Donald Trump lashed out at CNN on Monday, as he’s wont to do, in the process weighing in on a big market story and throwing the power of his office behind what will probably turn into a contentious back-and-forth between one of the world’s most notorious investors and CNN parent AT&T.
“Great news that an activist investor is now involved with AT&T”, the president exclaimed. That activist: Paul Singer, whose penchant for putting the fear of God into his targets is legendary.
Shares surged on Monday after Elliott Management unveiled a $3.2 billion stake in a letter outlining a “value-creation opportunity” that Elliott claims can propel AT&T shares to massive gains over the next several years.
“The purpose of today’s letter is to share our thoughts on how AT&T can improve its business and realize a historic increase in value for its shareholders”, the letter (embedded in full below) reads.
Here’s the bit on Time Warner:
Time Warner: In 2016, AT&T announced its most significant bet, the $109 billion acquisition of Time Warner. Time Warner is a spectacular company, representing a collection of some of the world’s premier media assets,and it remains a strong and valuable franchise today. However, despite nearly 600 days passing between signing and closing (and more than a year passing since), AT&T has yet to articulate a clear strategic rationale for why AT&T needs to own Time Warner. While it is too soon to tell whether AT&T can create value with Time Warner, we remain cautious on the benefits of this combination. We think that, after $109 billion and three years, we should be seeing some manifestations of the clear strategic benefits by now. We aren’t alone in our cautious outlook – Jeff Bewkes, the CEO who sold Time Warner to AT&T, recently referred to the vertical integration of content and distribution as a “fairly suspect premise.”
AT&T has responded, in boilerplate fashion for now. Here’s the official statement, as plastered on the screens of CNBC viewers Monday:
Trump explicitly suggested that Elliott look to influence editorial policy at CNN as part of its efforts.
“As the owner of VERY LOW RATINGS CNN, perhaps they will now put a stop to all of the Fake News emanating from its non-credible ‘anchors'”, the president suggested. “Also, I hear that, because of its bad ratings, it is losing a fortune”.
To call this wildly inappropriate would be to grossly understate the case, but consider the source.
Trump wasn’t done. More “importantly” than the all the money CNN is hemorrhaging according to his calculations (scribbled in crayon on the back of a McDonald’s napkin he found at the bottom of a Happy Meal bag, one imagines), is all the damage the network is doing to America’s otherwise sterling reputation, the president said.
“CNN is bad for the USA. Their International Division spews bad information & Fake News all over the globe”, he seethed, before making the wholly ridiculous claim that unnamed “foreign leaders” are “always asking” him the following question:
Why does the Media hate the U.S. sooo much?

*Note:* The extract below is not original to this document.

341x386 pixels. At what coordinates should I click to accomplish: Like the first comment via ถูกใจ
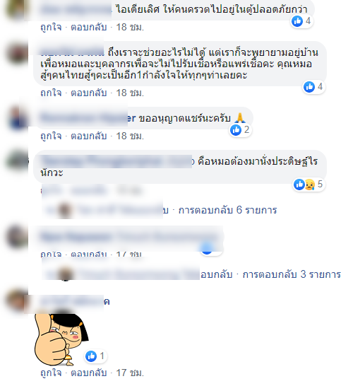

It goes without saying that the idea of world leaders randomly asking Trump why CNN “hates” America is just as laughable as the prospect of random African Americans calling the White House to thank the president for telling the world that Baltimore is a “rat infested” mess (a claim Trump made in late July).
Ultimately, the president said CNN is “a fraudulent shame” and the problems “all come from the top!”
Earlier this year, he suggested Americans boycott (or “stope using”, as he put it) AT&T until CNN changes the way it treats him. “I believe that if people stoped using or subscribing to @ATT, they would be forced to make big changes at @CNN!”, Trump tweeted in June.
Now, he’s imploring Paul Singer to fix the situation for him. Singer donated to Republican super PAC “Future45” ahead of the midterms last year, and has a notoriously complicated history with the Trump White House. Steve Bannon once pledged to “go off the chain” to destroy Singer after the New York Times revealed that The Free Beacon (which is funded by the billionaire), hired Fusion GPS in 2015 to dig up damaging information about several presidential candidates, including Trump. Singer, a one-time “Never Trumper”, donated $1 million to the president’s inaugural fund, and following a visit to the White House, Trump described him as someone who “was very much involved with the anti-Trump”. In the same breath, the president said that “Paul just left, and he’s given us his total support and it’s all about unification”.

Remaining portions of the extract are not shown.